This creates a tight feedback cycle: (1) create skill with context: fork, (2) test it—results return clean, (3) modify the skill source in your editor, (4) invoke again—previous context is gone, (5) repeat until the skill works correctly.

What the Test Found

The validation tested skill iteration from v1 to v2 on Haiku. Both versions executed without restart. Fork isolation held: each test run started fresh context, no state leakage from failed experiments. The tester could modify the skill source between runs and observe new behavior immediately on next invocation.

The cleanup is complete. If a skill writes to stdout, modifies files, or leaves data in memory during a failed test, the fork discards it. The next iteration starts truly clean, which eliminates the friction of manual state cleanup or session restart.

Why It Matters

Skill development normally requires careful manual cleanup between test iterations. Either you restart your session each time (expensive), or you manage state manually (error-prone). This workflow eliminates both: every test run is isolated by design, and every code change is live immediately.

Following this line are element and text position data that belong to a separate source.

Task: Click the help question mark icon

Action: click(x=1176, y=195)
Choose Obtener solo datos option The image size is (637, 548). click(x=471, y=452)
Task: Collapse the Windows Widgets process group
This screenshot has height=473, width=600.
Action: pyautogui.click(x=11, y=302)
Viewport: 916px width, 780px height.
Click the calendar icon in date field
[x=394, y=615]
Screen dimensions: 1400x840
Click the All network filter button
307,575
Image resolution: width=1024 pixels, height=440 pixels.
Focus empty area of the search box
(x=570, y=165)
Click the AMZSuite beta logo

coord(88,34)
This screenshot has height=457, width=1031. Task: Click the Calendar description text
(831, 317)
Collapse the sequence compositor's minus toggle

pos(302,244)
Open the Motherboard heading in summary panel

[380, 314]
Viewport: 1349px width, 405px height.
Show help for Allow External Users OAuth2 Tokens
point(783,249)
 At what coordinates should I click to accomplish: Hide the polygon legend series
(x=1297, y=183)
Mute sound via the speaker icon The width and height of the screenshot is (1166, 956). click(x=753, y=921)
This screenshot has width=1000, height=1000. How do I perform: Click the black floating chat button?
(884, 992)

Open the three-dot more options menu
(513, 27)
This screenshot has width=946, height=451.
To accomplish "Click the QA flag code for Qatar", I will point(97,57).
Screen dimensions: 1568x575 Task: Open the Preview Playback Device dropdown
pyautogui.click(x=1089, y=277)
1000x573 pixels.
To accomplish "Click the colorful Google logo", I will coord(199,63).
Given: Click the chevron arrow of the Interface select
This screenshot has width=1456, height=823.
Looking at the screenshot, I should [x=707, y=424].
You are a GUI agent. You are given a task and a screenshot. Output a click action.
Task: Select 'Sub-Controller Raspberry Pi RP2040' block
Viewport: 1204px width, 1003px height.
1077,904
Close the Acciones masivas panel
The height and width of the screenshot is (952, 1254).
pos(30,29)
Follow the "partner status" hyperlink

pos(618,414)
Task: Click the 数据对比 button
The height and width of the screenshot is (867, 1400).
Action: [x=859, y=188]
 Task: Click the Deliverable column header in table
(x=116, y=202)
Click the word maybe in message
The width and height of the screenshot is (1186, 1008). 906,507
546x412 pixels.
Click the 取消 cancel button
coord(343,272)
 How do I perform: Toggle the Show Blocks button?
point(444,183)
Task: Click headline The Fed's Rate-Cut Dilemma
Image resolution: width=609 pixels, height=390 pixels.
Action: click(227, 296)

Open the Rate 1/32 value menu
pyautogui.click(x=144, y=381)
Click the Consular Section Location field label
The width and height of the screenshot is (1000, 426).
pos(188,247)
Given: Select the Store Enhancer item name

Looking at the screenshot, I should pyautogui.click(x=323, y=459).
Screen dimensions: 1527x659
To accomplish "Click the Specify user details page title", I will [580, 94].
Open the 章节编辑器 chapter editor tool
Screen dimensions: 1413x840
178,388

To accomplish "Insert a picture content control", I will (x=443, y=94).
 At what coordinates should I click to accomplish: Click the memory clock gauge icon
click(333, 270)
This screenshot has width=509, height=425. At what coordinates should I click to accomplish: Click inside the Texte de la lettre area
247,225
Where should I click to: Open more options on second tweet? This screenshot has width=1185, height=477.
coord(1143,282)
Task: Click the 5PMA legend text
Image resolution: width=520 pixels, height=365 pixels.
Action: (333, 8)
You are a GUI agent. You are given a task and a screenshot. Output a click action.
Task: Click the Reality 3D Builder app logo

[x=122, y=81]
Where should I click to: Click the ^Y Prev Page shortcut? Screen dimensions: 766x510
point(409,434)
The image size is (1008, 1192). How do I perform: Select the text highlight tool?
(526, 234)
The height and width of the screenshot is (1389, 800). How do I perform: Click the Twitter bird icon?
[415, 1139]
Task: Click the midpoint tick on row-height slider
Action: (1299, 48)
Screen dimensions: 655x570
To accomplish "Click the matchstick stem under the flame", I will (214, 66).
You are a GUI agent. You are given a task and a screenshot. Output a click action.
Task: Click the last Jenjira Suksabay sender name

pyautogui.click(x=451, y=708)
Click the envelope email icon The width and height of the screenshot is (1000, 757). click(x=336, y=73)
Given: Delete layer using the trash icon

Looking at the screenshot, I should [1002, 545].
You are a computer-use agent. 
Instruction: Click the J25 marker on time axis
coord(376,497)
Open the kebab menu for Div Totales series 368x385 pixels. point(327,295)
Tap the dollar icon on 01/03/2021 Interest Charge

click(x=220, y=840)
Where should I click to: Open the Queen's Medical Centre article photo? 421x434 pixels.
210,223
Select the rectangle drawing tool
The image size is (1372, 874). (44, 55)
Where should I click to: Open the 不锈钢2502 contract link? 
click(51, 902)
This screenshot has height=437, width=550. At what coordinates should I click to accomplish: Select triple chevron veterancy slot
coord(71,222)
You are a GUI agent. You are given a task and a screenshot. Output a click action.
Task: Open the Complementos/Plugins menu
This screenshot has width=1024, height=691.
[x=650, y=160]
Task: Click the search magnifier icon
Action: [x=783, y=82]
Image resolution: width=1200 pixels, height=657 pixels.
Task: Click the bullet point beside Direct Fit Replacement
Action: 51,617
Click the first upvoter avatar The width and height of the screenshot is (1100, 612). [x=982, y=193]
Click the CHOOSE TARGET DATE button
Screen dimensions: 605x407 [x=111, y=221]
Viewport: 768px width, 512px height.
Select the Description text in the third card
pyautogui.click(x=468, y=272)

The pattern scales to rapid prototyping of agent behaviors, testing hypothesis chains in sequence, and safely exploring edge cases without crashing the main session. Once the skill is stable, you can remove the context: fork flag if you want it to run inline and share session state.

Caveats

Hooks do not fire in forked skills; they execute only in inline skills. For pipeline workflows where skill A needs to trigger skill B via hooks, all skills must run inline. Forked skills are best suited to isolated, self-contained tasks.